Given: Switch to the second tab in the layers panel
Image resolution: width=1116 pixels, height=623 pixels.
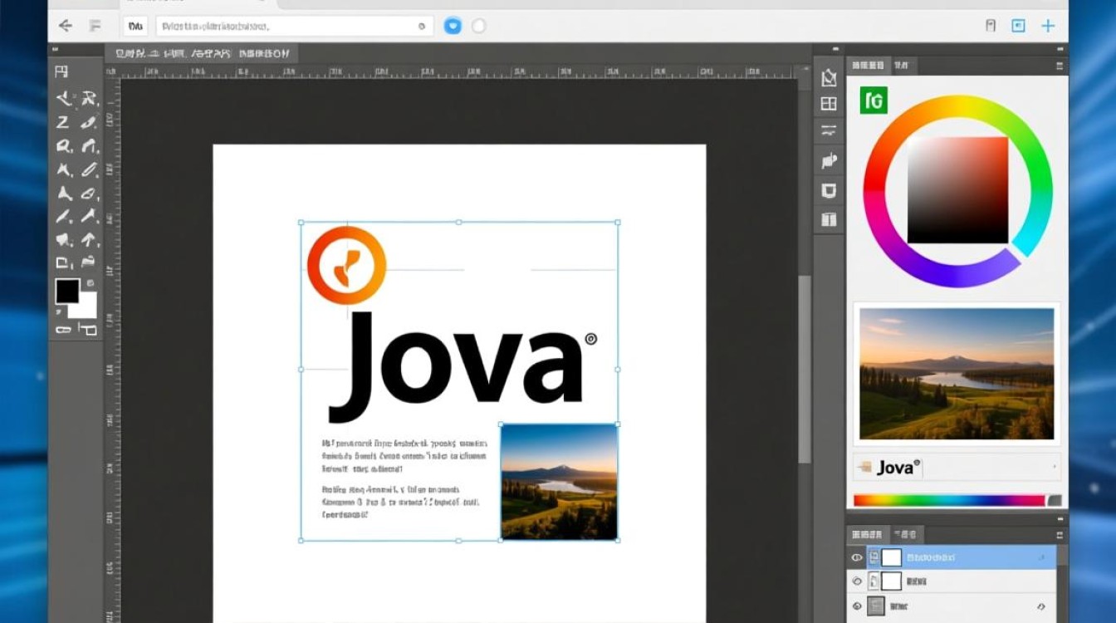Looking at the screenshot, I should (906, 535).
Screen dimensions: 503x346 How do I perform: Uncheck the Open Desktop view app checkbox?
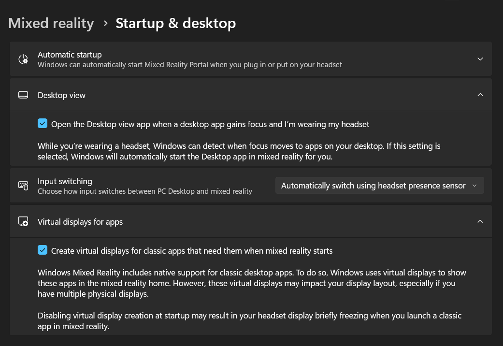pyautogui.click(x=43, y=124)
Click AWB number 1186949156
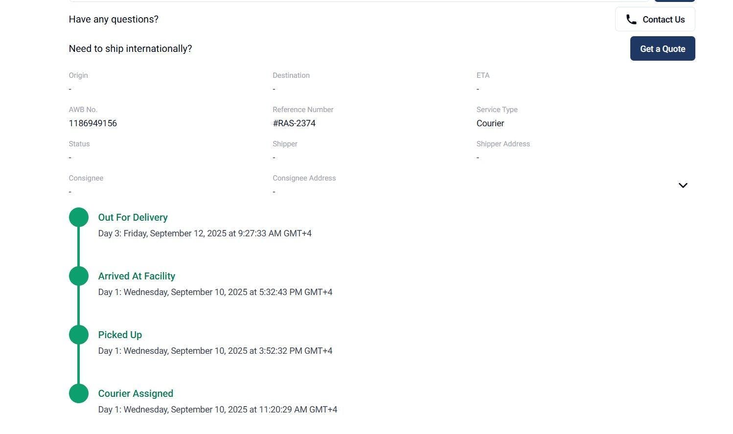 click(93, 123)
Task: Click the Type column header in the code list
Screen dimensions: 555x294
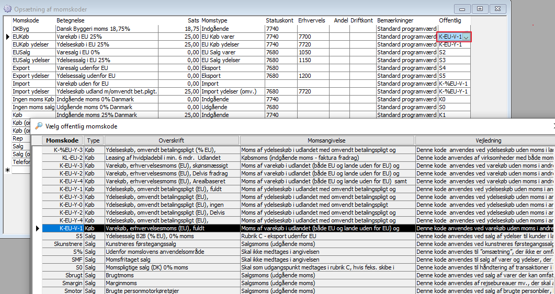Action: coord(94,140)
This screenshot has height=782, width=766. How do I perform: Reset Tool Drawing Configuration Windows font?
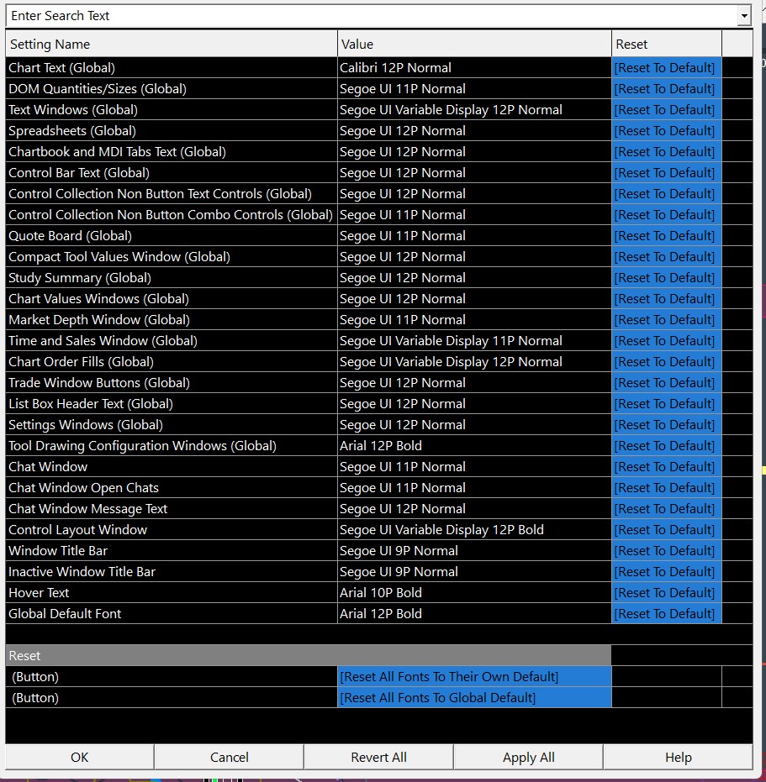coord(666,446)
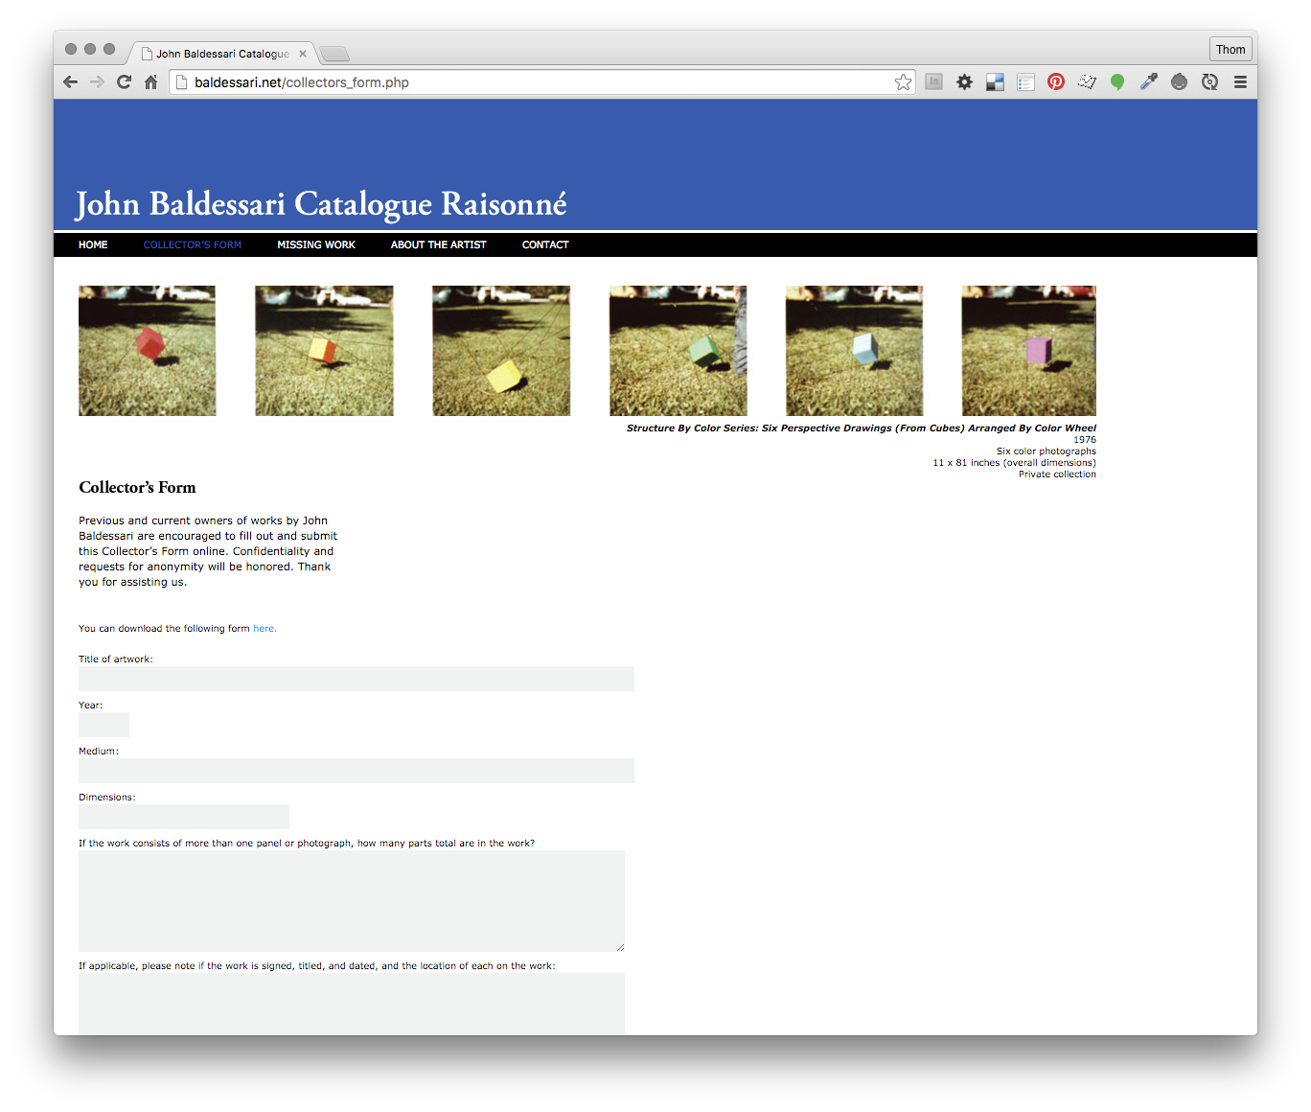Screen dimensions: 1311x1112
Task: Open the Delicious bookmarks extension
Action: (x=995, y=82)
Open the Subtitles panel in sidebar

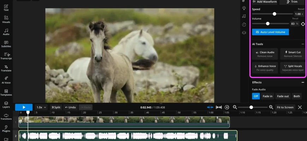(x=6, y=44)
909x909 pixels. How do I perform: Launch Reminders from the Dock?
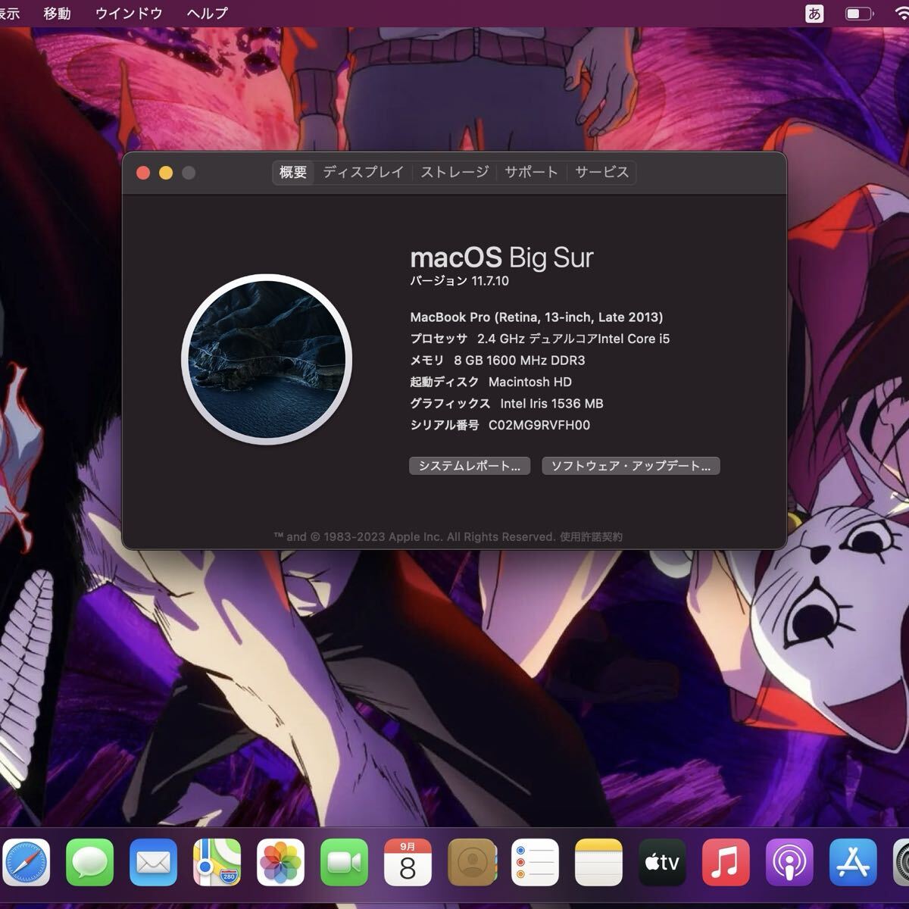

────────────────────

» **ASSIGNMENT**
Would you return the records exactly as written, minus any image?

» **ANSWER SPACE**
Given: Switch to the second tab in the layers panel
Image resolution: width=1116 pixels, height=623 pixels.
Looking at the screenshot, I should (906, 535).
Screen dimensions: 503x346 How do I perform: Uncheck the Open Desktop view app checkbox?
pyautogui.click(x=43, y=124)
Click AWB number 1186949156
 click(93, 123)
Task: Click the Type column header in the code list
Screen dimensions: 555x294
Action: coord(94,140)
This screenshot has height=782, width=766. How do I perform: Reset Tool Drawing Configuration Windows font?
coord(666,446)
Screen dimensions: 1311x1112
Task: Open the Delicious bookmarks extension
Action: (x=995, y=82)
Open the Subtitles panel in sidebar

(x=6, y=44)
909x909 pixels. How do I perform: Launch Reminders from the Dock?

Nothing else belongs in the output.